» THINGS TO DO:
- 1) According to the review of Simone et le whole shebang, who lit Brianna Kolybaba's design?
- 2) Reproduce word for word a passage of the review of Simone et le whole shebang, starting at the words "Jessy (André Roy)" and ending after "and annotates accordingly.".
- 3) Extend the review of Simone et le whole shebang by writing the part that follows its last sentence.

» SELECTED EXCERPT:
•••

The play, by Quebec’s Eugénie Beaudry, isn’t kidding about “le whole shebang.” The mind-body duality is just the start of it, in a play that embraces dreams, aging, memory, choice vs. compromise, east vs. west, free will, assisted death, jobs and the economic downturn, the generation gap.… It’s possible that a partial shebang might be more workable and feel less scrambly, in truth; Simone et le whole shebang spreads itself widely (and thin). 

It relies on vivid performances for impact, and it gets them in Vincent Forcier’s entertaining production, which fluidly moves through the intricacies — and Brianna Kolybaba’s atmospherically rustic design, lit by Larissa Pohoreski — in a strikingly artful way. In many ways, the play is about the opening and shutting of doors. And the design and Forcier’s stagecraft are as punctuated by that as any door-slamming farce.   

Jessy (André Roy) is haunted by his party-hearty younger self (Gaetan Benoit), a singing cowboy who delivers a melancholy song about aging, poverty, and underachievement at the top of the show. He’s come to the West, age 35, to make some quick money. And “quick” turns out to be measured in decades. He surveys the wreckage of his older self with a mixture of pity and exasperation, and annotates accordingly.

•••

» INFORMATION SHOWN:
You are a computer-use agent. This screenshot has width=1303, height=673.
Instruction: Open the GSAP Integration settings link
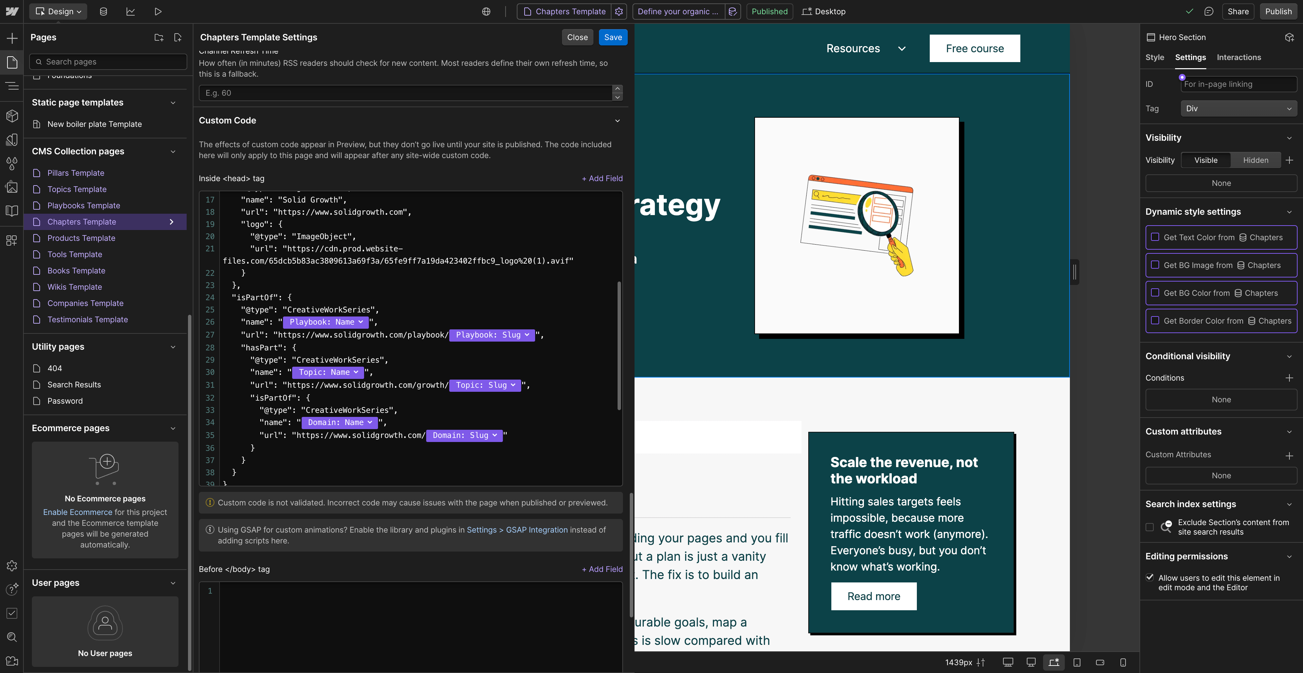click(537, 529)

•••

» ANSWERS TO THE EXERCISE:
- 1) Larissa Pohoreski

- 2)
Jessy (André Roy) is haunted by his party-hearty younger self (Gaetan Benoit), a singing cowboy who delivers a melancholy song about aging, poverty, and underachievement at the top of the show. He’s come to the West, age 35, to make some quick money. And “quick” turns out to be measured in decades. He surveys the wreckage of his older self with a mixture of pity and exasperation, and annotates accordingly.

- 3)
Simone (Crystal Plamondon) is haunted too — by past glories and the actor’s nightmare of not remembering her lines. Her memory works in fits and starts, a process of fleeting confusion captured beautifully in this smart performance. Which is why her daughter (Nicole St. Martin), a brisk transplanted Montrealer working in Fort McMurray and struggling with a failing marriage, has re-located her mother to the wild west.

The daughter is haunted by her neglectful husband, a presence via his voice on the phone, and the absence of children in their marriage. And the play drifts towards her resolution, gathering steam and invective.   

Simone et le whole shebang is playful about stereotypes, and deals in them. And the performances in Forcier’s production flesh them out in 3-D. As Jessy the elder — prickly, raspy-voiced and vigorously foul-mouthed in a ripe conglomeration of both of our official languages — Roy is a charismatic presence. “That’s how I roll, bitch,” he says to Simone, bragging about his prodigious archive of lovers. “Chicks are like jobs; I’ve done them all.” 

The latter, whose grip on reality is variable (ditto her feelings about the facility), is remarkably unassailed by the assault of Jessy’s cockiness and language. “Eat shit,” she says with surprising calmness. “I’m not lost; I’m jet-lagged.” Plamondon’s comic timing is impeccable; it invariably includes a thoughtful pause before she volleys back.

Gradually, the two old characters come to appreciate each other — for their waywardness, for their losses, for their morbid humour. “You’re a flower growing in a field of shit,” Jessy says to Simone. Surprising developments, and laughter, ensue, to be deliberately vague. And the actors commit to a variety of comical moments.

In young Jessy, Benoit creates a character fuelled by sardonic humour and disappointment. St. Martin is forceful as the daughter, harried by her mother’s resistance, by anxiety turning into panic, by the knowledge that her domestic future is gradually eluding her grasp.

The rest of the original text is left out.